John Hart/Wisconsin State Journal via AP
Republicans in Michigan and Wisconsin who have moved aggressively to steamroll voters and strip power from incoming Democratic officials appear confident that they will pay no political price, and many analysts seem to concur.
After all, state legislators won't face re-election for another two to four years, and electoral maps gerrymandered to heavily favor Republicans won't be redrawn until after 2020. That's a long time in politics, and it would be easy to assume that protesters now crowding the state capitals in Lansing and Madison will by then have moved on.
But that assumption overlooks two powerful lessons from the recent midterms: One, that gerrymandering can backfire, particularly when the political winds shift dramatically. And two, that voters are increasingly fed up with assaults on democracy. The more Republicans take aim at voting rights, judicial independence, campaign-finance disclosure, and popularly-approved ballot initiatives, the bigger the anti-GOP backlash promises to be. The fallout could hit not just state houses but also Capitol Hill, where Democrats just regained the House with 40 seats thanks in part to a popular anti-corruption message.
The recent power grabs in Michigan and Wisconsin mimic earlier, similar moves in North Carolina, and echo President Donald Trump’s anti-democratic instincts at home and abroad. They are also part of a much broader GOP movement to create what Harvard professors Steven Levitsky and Daniel Ziblatt have called “laboratories of autocracy” in the states. From packing the courts to purging the voter rolls and penalizing public protests, Republicans have not been shy about rigging the rules.
But the recent Midwest maneuvers have been particularly blatant, involving 11th-hour lame-duck legislation to undermine both incoming Democratic governors and popular ballot measures. In Michigan, pending legislation would strip power from incoming Governor Gretchen Whitmer and other Democratic officials. It would also authorize GOP legislators to intervene in court cases, weaken campaign-finance enforcement, and water down several ballot measures, including one that put redistricting in the hands of an independent commission.
“To use legislative tricks to avoid the will of the people is just wrong,” says Rebekah Warren, a Democratic Michigan state senator who says she's receiving hundreds of phone calls and more than 1,000 emails a day from incredulous constituents. “It's just not what I believe our representative system is supposed to be. I worry about the long-term health of our institution.”
In Wisconsin, GOP lawmakers have moved to curtail the authority of incoming Democratic Governor Tony Evers, seize control of a controversial economic development agency, and limit early voting, which tends to favor Democrats. GOP Governor Scott Walker has dismissed the uproar as “hype and hysteria” driven mostly by “fundraising for political purposes.” But Evers may file suit if Walker signs the bills into law. GOP Michigan Governor Rick Snyder, who has a reputation for political independence, has been noncommittal about whether he will sign lame-duck legislation.

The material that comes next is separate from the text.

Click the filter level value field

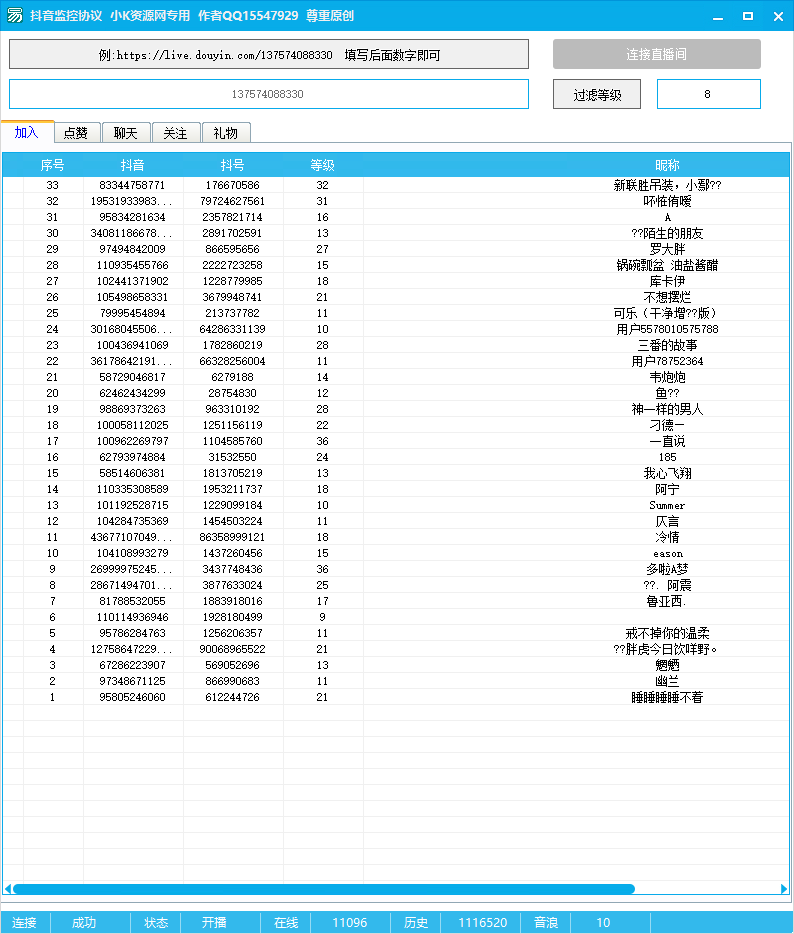click(x=708, y=94)
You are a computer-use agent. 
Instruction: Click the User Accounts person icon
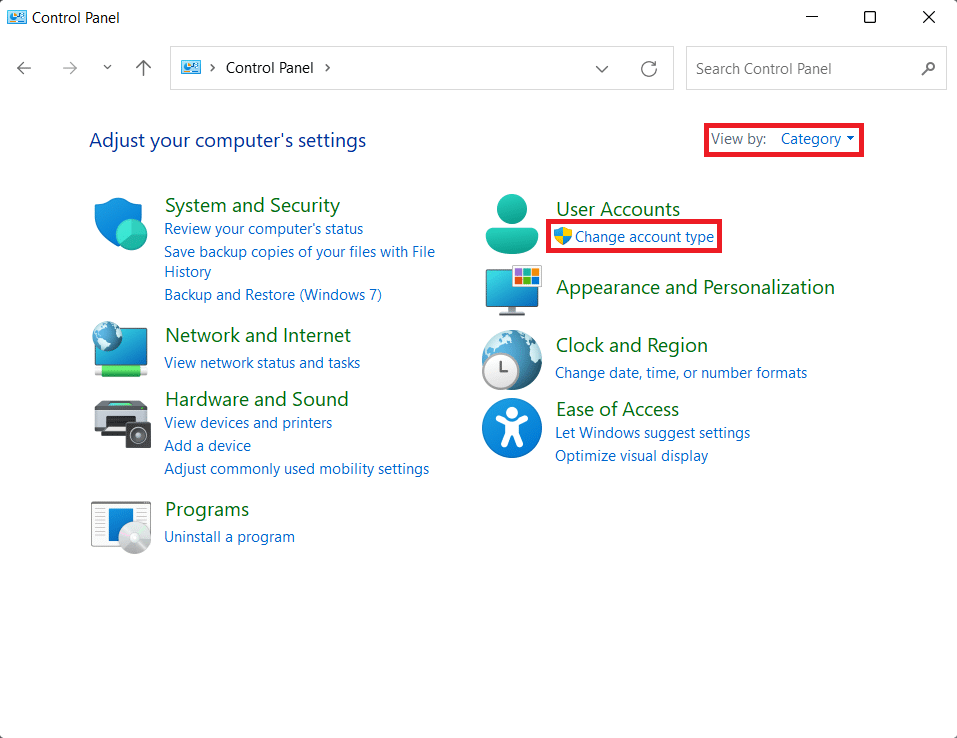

Republicans in both states may weather the storm, thanks to the GOP's sophisticated gerrymandering in 2010. But the recent midterms demonstrated both the advantages and the limits of gerrymandering for the GOP. Republicans who spread their voters over as many districts as possible can end up with support that is broad but not deep, leaving them vulnerable to anti-incumbent fervor, notes Michael Li, senior counsel for the democracy program at New York University’s Brennan Center for Justice.
Since GOP-drawn maps took effect in 2011, the party has lurched to the right, from “faint dog whistles” to “wholesale nationalism,” Li notes. “These districts are not designed in many cases to elect the Republicans of today, and if they continue to engage in behavior that subverts democratic norms, they may be in for a shock.”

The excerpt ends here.